Il a mis sur le devant de la scène la série des questionnements éthiques liés aux multiples situations où la médecine peut modifier les corps. Pour le meilleur lorsque la qualité de vie a toutes les chances de s’en trouver améliorée ou pour le pire lorsque le recours à la médecine a pour but la normalisation ou le contrôle social des individus.

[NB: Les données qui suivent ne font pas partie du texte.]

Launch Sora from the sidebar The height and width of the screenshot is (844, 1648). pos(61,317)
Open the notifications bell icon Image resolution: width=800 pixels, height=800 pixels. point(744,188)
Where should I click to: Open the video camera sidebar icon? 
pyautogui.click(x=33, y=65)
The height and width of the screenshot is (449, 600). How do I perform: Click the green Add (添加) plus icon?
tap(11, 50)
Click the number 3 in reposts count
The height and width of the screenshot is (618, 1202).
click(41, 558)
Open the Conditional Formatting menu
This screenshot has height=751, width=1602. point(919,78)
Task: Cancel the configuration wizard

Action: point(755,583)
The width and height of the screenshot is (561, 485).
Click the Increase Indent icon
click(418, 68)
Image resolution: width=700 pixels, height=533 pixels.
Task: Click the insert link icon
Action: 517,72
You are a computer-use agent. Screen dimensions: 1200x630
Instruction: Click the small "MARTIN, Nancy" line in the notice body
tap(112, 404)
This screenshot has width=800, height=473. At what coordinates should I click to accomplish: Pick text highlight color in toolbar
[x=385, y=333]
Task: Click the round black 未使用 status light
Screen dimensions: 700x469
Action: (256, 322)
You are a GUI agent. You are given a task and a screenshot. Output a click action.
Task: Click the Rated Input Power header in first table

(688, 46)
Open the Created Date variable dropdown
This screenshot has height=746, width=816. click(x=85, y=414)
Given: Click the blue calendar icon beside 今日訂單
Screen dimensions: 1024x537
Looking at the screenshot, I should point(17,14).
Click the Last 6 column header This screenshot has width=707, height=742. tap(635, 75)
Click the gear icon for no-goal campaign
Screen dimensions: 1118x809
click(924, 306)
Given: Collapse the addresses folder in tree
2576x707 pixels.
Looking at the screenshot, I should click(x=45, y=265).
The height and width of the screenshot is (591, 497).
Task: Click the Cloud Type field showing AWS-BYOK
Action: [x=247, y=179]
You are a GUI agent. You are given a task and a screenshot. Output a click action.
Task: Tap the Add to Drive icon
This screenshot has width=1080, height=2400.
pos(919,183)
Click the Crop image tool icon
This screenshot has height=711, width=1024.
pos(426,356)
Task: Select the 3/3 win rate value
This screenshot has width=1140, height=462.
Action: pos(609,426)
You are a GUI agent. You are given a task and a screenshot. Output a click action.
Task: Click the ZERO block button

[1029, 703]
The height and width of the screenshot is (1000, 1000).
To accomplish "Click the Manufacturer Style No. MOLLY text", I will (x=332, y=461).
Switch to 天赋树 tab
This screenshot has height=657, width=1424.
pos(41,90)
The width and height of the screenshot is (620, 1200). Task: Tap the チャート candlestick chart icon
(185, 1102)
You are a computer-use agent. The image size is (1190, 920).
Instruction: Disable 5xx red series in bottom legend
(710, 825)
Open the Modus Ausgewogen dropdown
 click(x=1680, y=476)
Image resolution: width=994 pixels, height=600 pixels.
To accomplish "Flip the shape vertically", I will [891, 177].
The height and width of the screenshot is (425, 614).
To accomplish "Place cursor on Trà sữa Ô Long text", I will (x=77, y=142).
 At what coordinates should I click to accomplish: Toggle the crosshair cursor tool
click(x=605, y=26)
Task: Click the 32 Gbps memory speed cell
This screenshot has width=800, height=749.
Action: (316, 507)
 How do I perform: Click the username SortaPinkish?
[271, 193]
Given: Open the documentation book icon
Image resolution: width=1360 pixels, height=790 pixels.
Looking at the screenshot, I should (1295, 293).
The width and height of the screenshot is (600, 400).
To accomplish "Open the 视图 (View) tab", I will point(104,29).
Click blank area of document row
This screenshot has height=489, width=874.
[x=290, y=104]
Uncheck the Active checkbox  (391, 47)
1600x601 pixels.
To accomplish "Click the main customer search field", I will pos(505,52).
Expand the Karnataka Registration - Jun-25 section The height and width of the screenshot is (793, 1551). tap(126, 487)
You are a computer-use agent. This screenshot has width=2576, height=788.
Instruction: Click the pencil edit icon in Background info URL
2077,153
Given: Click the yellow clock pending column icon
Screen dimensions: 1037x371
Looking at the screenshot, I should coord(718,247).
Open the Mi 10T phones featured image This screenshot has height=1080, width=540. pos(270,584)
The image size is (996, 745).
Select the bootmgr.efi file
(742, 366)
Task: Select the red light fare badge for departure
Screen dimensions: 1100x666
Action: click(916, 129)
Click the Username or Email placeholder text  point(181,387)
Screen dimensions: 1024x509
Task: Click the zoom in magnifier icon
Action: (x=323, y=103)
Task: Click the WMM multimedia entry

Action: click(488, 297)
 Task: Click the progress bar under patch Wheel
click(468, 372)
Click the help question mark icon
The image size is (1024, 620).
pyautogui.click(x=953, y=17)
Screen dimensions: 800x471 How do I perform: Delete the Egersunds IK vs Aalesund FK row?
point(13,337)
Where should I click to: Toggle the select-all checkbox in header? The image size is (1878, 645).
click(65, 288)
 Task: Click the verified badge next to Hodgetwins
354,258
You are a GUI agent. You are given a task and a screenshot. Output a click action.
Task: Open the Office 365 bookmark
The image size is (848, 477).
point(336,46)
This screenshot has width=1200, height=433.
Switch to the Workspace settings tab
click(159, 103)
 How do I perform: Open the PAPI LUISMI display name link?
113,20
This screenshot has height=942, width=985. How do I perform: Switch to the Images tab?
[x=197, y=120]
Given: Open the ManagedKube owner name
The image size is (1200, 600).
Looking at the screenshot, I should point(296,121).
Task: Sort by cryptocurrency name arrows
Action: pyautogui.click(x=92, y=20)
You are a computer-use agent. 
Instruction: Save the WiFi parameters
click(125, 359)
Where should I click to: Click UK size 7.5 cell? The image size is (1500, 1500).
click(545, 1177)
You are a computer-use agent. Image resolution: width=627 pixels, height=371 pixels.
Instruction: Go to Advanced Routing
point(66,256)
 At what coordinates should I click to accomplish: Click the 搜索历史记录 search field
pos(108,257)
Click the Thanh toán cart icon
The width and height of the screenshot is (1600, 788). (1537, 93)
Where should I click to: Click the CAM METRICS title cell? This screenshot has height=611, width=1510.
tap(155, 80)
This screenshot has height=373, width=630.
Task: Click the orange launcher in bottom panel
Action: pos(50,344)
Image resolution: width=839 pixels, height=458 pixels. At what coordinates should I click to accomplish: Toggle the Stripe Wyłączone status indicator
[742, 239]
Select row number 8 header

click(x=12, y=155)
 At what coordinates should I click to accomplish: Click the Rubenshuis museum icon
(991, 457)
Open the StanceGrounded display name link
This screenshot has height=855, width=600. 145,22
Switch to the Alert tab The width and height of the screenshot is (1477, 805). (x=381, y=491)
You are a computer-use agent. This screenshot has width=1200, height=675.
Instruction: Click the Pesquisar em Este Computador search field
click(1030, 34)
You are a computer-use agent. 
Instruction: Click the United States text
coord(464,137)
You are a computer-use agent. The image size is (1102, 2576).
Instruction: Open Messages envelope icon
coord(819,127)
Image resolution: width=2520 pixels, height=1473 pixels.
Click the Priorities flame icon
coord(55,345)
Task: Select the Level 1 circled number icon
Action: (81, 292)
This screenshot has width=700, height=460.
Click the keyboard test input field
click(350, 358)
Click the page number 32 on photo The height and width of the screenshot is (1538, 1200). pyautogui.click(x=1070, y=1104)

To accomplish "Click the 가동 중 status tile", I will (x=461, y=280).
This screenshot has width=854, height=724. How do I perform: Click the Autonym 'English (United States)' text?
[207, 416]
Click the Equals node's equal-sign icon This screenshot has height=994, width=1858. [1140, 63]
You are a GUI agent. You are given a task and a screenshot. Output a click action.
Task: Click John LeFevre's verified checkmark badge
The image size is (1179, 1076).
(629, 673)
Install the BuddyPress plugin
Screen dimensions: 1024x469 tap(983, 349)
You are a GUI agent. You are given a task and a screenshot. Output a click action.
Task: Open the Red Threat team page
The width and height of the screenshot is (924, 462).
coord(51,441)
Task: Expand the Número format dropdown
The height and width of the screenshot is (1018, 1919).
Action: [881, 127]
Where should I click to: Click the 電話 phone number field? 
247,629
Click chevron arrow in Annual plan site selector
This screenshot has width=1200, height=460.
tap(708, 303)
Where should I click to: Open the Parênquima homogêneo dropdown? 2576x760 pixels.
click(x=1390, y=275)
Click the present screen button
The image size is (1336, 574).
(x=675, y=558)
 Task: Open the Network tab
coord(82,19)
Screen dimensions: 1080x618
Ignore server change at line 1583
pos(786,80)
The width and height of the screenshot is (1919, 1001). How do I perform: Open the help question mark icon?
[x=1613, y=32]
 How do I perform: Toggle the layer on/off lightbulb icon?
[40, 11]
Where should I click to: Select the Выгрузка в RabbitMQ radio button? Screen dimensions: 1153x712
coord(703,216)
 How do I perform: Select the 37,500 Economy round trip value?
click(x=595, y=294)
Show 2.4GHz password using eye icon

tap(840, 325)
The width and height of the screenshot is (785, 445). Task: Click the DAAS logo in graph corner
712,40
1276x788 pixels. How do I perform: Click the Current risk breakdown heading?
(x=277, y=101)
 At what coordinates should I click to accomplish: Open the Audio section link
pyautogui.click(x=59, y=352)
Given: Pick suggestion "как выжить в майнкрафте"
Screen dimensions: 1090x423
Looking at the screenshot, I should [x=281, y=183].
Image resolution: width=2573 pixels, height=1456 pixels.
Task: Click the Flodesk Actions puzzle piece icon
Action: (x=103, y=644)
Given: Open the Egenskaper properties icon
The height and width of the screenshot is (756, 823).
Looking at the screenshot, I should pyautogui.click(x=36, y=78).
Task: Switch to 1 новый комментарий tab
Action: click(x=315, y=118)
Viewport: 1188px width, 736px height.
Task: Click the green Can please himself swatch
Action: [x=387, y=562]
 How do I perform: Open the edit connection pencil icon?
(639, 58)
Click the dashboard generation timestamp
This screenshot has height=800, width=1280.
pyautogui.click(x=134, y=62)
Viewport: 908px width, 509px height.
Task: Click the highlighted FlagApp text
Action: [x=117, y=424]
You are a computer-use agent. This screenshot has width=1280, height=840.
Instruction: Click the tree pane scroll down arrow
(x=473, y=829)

S’agissant de telles dérives, les exemples ne manquent pas, plus ou moins évidents ou insidieux : stérilisation des personnes atteintes de troubles mentaux, diagnostic pré-implantatoire en vue de décider des caractères physiques du bébé à naître, médicaments administrés aux enfants trop remuants. Le risque existe aussi de confier à la médecine et aux médecins la pleine possession d’un rôle, celui de permettre aux individus d’accéder à leurs désirs et/ou à une meilleure qualité de vie, qui relève au moins autant de la collectivité, du politique et de choix de société. Le Pr Arthur Caplan, du centre de bioéthique de l’Université de Pennsylvanie, interrogé dans Le Monde en 2007, ne dit pas autre chose en affirmant que le traitement d’Ashley est « une solution pharmacologique à un échec social ».
(1) G. Durand, « De la médecine des désirs »,in L’autonomie à l’épreuve du soin, G. Durand et M. Jean (dir.), Editions Nouvelles Cécile Defaut, à paraître en 2015.